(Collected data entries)
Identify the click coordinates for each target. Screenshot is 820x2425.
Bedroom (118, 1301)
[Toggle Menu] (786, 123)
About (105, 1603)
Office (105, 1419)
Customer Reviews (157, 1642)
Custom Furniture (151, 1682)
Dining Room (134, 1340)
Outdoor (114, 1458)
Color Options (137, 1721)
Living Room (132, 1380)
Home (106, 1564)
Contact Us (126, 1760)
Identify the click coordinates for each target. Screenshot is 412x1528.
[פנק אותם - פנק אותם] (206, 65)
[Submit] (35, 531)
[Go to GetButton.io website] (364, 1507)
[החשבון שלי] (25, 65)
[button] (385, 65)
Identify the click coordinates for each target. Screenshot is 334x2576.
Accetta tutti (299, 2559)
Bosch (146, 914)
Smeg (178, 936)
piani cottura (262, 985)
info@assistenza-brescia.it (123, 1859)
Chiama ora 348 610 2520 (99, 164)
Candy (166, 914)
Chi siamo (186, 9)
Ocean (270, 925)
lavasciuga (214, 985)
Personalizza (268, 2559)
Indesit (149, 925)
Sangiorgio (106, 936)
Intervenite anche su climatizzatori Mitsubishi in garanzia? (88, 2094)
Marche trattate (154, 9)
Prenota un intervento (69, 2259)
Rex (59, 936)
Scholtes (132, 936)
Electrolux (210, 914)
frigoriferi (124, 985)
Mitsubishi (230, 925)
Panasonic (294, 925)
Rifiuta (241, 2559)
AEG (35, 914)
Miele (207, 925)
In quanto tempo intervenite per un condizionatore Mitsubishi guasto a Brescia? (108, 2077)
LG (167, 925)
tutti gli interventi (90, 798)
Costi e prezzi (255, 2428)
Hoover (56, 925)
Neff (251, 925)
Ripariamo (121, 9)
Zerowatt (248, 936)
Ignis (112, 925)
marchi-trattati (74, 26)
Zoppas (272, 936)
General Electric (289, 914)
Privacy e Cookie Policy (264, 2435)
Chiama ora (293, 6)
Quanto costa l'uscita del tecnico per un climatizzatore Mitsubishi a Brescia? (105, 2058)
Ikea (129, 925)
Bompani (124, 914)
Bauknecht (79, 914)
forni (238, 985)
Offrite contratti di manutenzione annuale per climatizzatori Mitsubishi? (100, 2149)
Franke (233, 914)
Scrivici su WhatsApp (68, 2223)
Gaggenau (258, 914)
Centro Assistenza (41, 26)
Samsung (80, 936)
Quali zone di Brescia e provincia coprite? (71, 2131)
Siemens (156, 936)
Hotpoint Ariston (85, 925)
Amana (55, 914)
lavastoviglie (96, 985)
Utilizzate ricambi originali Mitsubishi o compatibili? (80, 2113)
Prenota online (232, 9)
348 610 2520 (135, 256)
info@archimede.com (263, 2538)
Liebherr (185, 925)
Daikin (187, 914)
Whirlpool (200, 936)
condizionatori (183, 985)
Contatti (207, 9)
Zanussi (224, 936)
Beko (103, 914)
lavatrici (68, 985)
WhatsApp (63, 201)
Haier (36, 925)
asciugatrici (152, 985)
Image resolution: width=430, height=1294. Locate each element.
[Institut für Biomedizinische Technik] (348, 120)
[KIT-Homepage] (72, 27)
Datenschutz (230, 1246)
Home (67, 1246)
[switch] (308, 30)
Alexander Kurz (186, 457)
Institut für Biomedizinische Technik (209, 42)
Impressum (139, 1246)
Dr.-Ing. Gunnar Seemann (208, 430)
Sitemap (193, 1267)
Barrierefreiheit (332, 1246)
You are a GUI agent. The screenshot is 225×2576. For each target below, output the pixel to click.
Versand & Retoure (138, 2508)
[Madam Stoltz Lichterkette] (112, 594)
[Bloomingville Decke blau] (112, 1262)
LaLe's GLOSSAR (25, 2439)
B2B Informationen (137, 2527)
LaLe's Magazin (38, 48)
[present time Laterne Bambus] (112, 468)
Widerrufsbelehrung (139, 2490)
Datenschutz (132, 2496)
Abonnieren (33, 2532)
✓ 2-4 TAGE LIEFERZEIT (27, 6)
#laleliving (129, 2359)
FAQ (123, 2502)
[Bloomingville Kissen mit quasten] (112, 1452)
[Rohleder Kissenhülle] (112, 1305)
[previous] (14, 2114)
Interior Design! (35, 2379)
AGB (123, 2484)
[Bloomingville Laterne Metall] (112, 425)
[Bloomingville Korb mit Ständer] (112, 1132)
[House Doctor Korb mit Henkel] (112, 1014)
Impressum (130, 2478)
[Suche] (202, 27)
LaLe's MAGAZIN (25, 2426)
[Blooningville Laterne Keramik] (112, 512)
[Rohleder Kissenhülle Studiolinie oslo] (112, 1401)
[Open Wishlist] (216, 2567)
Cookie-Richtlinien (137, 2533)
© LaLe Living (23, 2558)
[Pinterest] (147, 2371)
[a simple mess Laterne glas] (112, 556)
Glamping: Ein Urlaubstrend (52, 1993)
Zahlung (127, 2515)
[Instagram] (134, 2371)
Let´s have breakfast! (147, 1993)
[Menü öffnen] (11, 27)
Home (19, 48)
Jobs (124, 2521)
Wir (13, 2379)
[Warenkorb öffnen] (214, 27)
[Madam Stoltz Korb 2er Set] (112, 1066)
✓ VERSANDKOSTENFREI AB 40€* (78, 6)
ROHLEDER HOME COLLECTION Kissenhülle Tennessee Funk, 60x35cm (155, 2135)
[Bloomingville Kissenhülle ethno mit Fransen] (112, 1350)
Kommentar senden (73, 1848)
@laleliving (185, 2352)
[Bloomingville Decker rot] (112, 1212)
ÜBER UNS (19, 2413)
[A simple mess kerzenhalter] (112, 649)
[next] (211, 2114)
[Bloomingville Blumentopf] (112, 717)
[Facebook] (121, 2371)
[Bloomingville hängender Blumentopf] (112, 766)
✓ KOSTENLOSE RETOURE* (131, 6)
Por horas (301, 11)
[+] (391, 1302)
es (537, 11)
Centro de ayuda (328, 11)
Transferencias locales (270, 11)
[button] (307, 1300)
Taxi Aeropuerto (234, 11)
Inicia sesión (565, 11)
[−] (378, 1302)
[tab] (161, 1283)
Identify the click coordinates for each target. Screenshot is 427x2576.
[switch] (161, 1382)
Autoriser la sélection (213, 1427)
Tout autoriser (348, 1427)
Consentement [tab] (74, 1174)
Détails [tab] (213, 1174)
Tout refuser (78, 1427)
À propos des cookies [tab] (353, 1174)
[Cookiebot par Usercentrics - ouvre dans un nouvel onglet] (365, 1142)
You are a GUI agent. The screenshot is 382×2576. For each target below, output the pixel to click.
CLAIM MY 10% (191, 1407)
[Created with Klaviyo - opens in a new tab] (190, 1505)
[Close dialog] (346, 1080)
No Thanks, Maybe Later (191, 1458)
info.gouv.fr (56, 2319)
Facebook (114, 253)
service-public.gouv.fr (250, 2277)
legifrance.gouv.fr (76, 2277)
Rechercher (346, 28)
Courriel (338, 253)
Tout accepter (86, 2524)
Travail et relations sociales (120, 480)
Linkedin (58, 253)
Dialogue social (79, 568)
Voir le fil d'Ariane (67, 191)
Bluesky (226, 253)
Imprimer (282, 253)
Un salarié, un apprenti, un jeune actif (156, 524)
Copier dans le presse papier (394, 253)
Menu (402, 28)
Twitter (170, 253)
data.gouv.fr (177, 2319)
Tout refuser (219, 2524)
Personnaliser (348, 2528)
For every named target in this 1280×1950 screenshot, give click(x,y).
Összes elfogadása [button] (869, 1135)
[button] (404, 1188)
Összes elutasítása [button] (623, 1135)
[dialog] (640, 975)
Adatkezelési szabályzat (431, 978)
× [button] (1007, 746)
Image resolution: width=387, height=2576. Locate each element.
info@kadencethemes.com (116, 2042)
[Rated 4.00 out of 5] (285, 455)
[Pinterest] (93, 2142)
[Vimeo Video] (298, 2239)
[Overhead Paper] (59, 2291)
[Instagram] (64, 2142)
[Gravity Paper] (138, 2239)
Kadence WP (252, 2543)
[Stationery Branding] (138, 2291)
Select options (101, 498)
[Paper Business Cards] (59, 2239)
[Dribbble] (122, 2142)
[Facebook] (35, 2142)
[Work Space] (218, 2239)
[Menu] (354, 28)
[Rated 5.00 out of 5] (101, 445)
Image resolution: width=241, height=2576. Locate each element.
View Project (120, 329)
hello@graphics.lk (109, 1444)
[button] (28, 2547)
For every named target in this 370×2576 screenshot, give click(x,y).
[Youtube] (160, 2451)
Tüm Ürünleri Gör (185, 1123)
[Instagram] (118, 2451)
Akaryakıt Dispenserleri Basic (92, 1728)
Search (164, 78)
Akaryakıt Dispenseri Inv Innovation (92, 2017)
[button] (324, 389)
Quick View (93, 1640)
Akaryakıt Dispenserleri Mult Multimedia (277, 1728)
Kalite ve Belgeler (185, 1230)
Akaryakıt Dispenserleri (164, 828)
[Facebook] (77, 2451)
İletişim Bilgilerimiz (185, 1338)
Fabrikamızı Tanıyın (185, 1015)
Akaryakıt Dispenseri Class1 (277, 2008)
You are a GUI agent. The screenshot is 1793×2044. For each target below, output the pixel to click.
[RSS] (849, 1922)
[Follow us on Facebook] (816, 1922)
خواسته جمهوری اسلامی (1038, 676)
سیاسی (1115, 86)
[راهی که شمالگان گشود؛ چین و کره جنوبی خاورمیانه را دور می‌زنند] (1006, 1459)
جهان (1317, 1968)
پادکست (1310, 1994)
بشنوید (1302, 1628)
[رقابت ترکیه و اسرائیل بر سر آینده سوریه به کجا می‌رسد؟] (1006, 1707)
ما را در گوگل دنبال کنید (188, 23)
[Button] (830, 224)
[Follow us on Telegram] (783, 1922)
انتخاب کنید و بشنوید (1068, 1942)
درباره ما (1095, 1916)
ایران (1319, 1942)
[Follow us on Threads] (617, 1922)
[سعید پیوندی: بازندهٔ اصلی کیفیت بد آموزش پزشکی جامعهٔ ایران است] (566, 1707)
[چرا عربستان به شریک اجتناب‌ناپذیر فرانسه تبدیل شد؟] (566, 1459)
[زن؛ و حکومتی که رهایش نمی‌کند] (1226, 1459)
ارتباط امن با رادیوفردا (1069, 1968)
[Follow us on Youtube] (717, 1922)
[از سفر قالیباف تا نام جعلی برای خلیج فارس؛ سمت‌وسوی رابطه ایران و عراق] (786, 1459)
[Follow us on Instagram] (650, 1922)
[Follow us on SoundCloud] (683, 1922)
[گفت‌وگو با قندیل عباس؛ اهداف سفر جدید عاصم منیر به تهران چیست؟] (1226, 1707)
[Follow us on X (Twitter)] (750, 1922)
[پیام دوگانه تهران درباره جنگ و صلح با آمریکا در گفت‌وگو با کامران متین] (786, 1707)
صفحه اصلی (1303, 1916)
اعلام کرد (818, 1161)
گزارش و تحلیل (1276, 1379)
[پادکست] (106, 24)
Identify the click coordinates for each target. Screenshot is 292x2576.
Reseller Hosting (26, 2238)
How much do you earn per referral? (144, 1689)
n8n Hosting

• _What you have to do_
Look above for the line with "[previous] (14, 2114)" and the line with "[Instagram] (134, 2371)". Retype those two lines and every line between them exactly, adding nothing.

• _Response to this task_
[previous] (14, 2114)
Interior Design! (35, 2379)
AGB (123, 2484)
[Bloomingville Laterne Metall] (112, 425)
[Bloomingville Korb mit Ständer] (112, 1132)
[House Doctor Korb mit Henkel] (112, 1014)
Impressum (130, 2478)
[Suche] (202, 27)
LaLe's MAGAZIN (25, 2426)
[Blooningville Laterne Keramik] (112, 512)
[Rohleder Kissenhülle Studiolinie oslo] (112, 1401)
[Open Wishlist] (216, 2567)
Cookie-Richtlinien (137, 2533)
© LaLe Living (23, 2558)
[Pinterest] (147, 2371)
[a simple mess Laterne glas] (112, 556)
Glamping: Ein Urlaubstrend (52, 1993)
Zahlung (127, 2515)
[Instagram] (134, 2371)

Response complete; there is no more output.